GUILDFORD — About 120 students attended Surrey’s first-ever “Pride Prom” at Guildford Park Secondary Monday night.
“The prom was amazing,” said Heather Kelley, teacher sponsor of the school’s Gay Straight Alliance club. “It was wonderful and full of such fantastic energy and fun. We will have it again next year.”
The event, which was open to high school students district-wide, was embraced by the community, said Kelley. A GoFundMe page had garnered $1,745 in donations.
“I think teenagers really need to explicitly have a safe place where they can be themselves and they can bring their dates and it’s specifically a space for them,” said Kelley. “There’s been a pretty big social push toward that for the last couple years and Surrey has definitely grabbed the bull by the horns in taking this on.”
Kelley said when people think about the Surrey school district, many think back to 20 years ago when books portraying same-sex parents were banned, but noted the district has come a long way.
“It’s nice to be able to showcase that,” she said. “We have really progressive LGBTQ policy within the district. We’ve moved on. We should be judged by what we’re doing now. So it’s really exciting to be a part of that. I’m a brand new teacher, this is my second year teaching, so it’s been really great to be a part of this.”

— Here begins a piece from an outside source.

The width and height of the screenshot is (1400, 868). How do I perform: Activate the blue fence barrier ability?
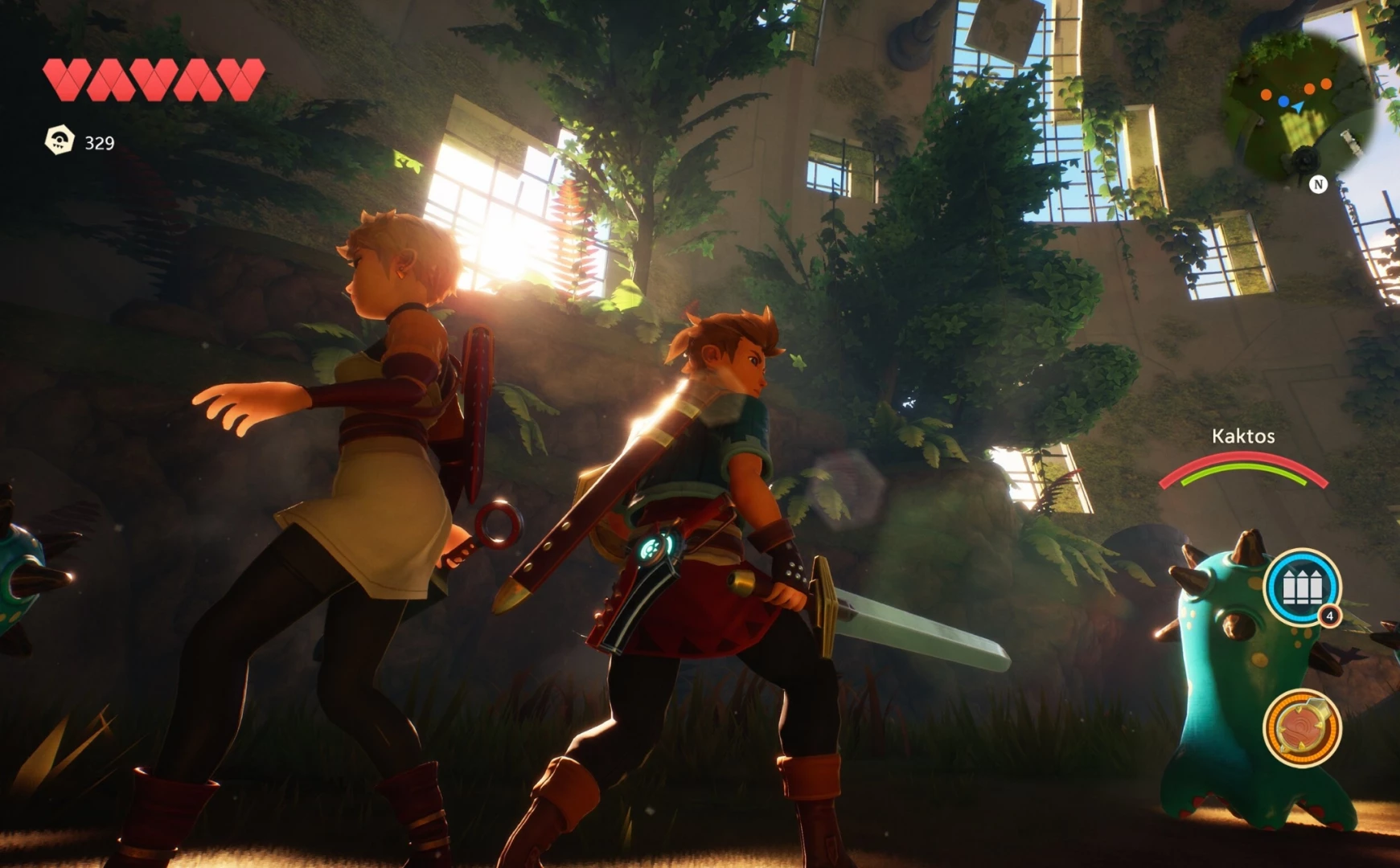(x=1301, y=588)
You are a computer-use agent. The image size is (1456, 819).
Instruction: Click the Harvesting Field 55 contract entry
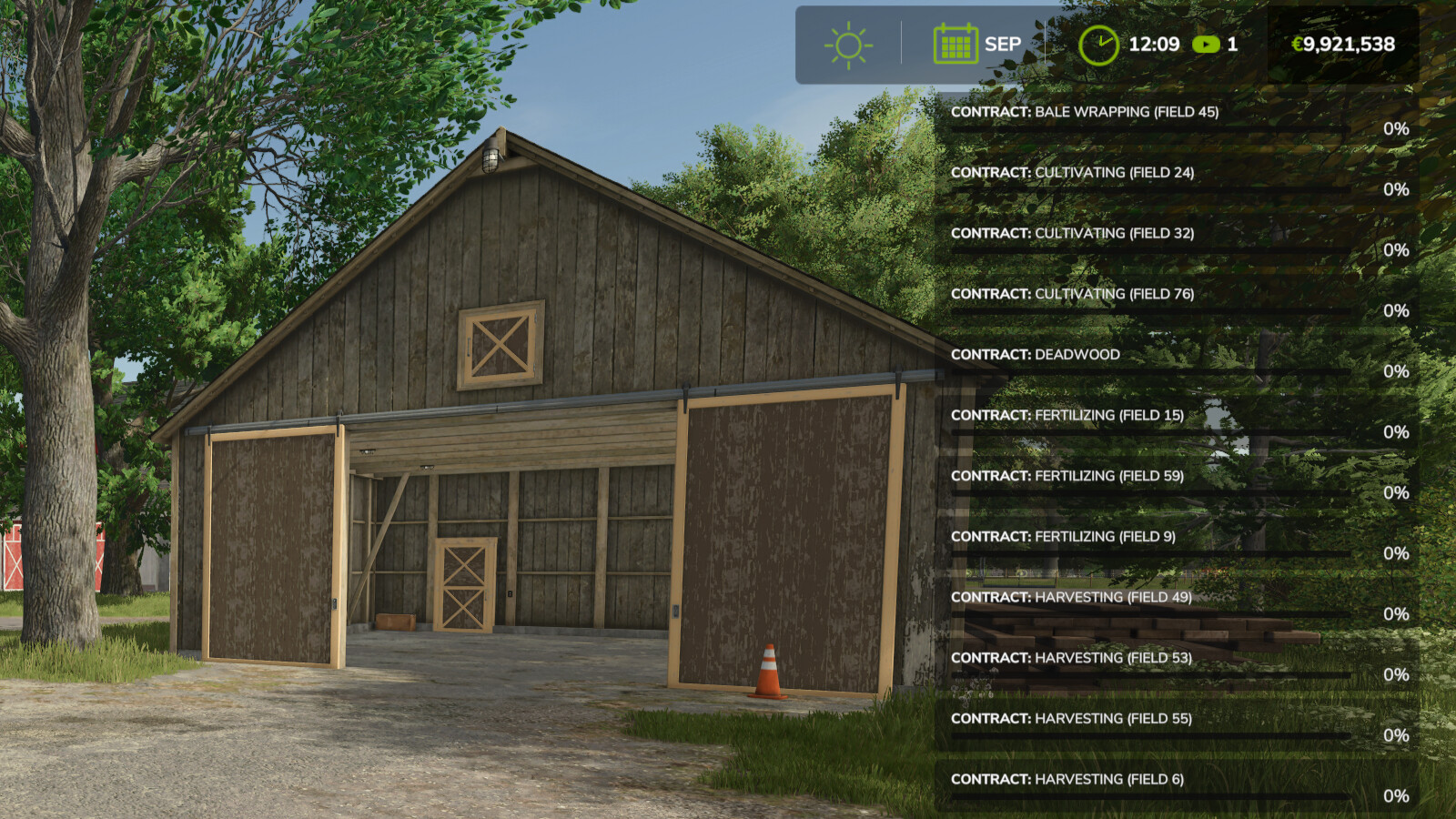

Kelley added, “As an out teacher, I think it’s really beautiful and important for these kids to be celebrated. It’s about time they were.”
Councillor Vera LeFranc became Surrey’s first openly gay when she was elected in 2014 and said coming out can be hard, particularly for teens.
Though she’s been out for 25 years, she still has no relationship with her mother as a result of her sexual orientation.
“We still see that now,” she told the Now. “We see many young people end up leaving home because their parents cannot tolerate their sexual orientation.”
She noted 30 per cent of homeless youth are from the LGBTQ community.
“We think we’ve come so far,” she said. “Yet we see these challenges…. And the reality is, it transcends all cultures. Pride is still important. Sometimes we think it’s all good now, everybody’s cool with it, but actually that’s not the case.”
LeFranc is thrilled the district held its first-ever Pride Prom this year.
“I think it’s a great first step,” she said. “I think that it’s really important for young people to be able to celebrate who they are in an open and welcoming way. What I hope eventually happens is that you can integrate directly into the community, that it doesn’t have to be a separate event.”
Meanwhile, Holland Park will again play host to Surrey Pride festivities on Sunday, June 26. Last year, 6,000 people took part in the event.
But new this year is a half-hour parade, considered a “first step” by head of the Surrey Pride Society.
The brief parade, which starts at 11:30 a.m. and ends at noon, will serve as a timely yet coincidental rallying point for those devastated by the killing of 49 people at a gay club in Orlando, Florida, said Shawn Ewing, third-year president of Surrey Pride Society.
“In light of the shootings, it’s also a way for people to show their support of the LGBTQ (lesbian, gay, bisexual, transgender and queer) community,” Ewing told the Now.
“A parade is something we have thought about doing, and it’s time,” she added. “We knew we needed to get a footprint set down and we are fortunate this year to receive a ($5,000)grant from the city council (to do) a parade.”
Surrey’s inaugural Pride parade will be nothing like the very large one held annually in Vancouver, Ewing emphasized.
“There certainly (won’t be) vehicle traffic because it’s quite a short route,” she said. “I think we’d like to see it develop more into a creative parade, and we like it staying green and not having gas-powered vehicles involved.”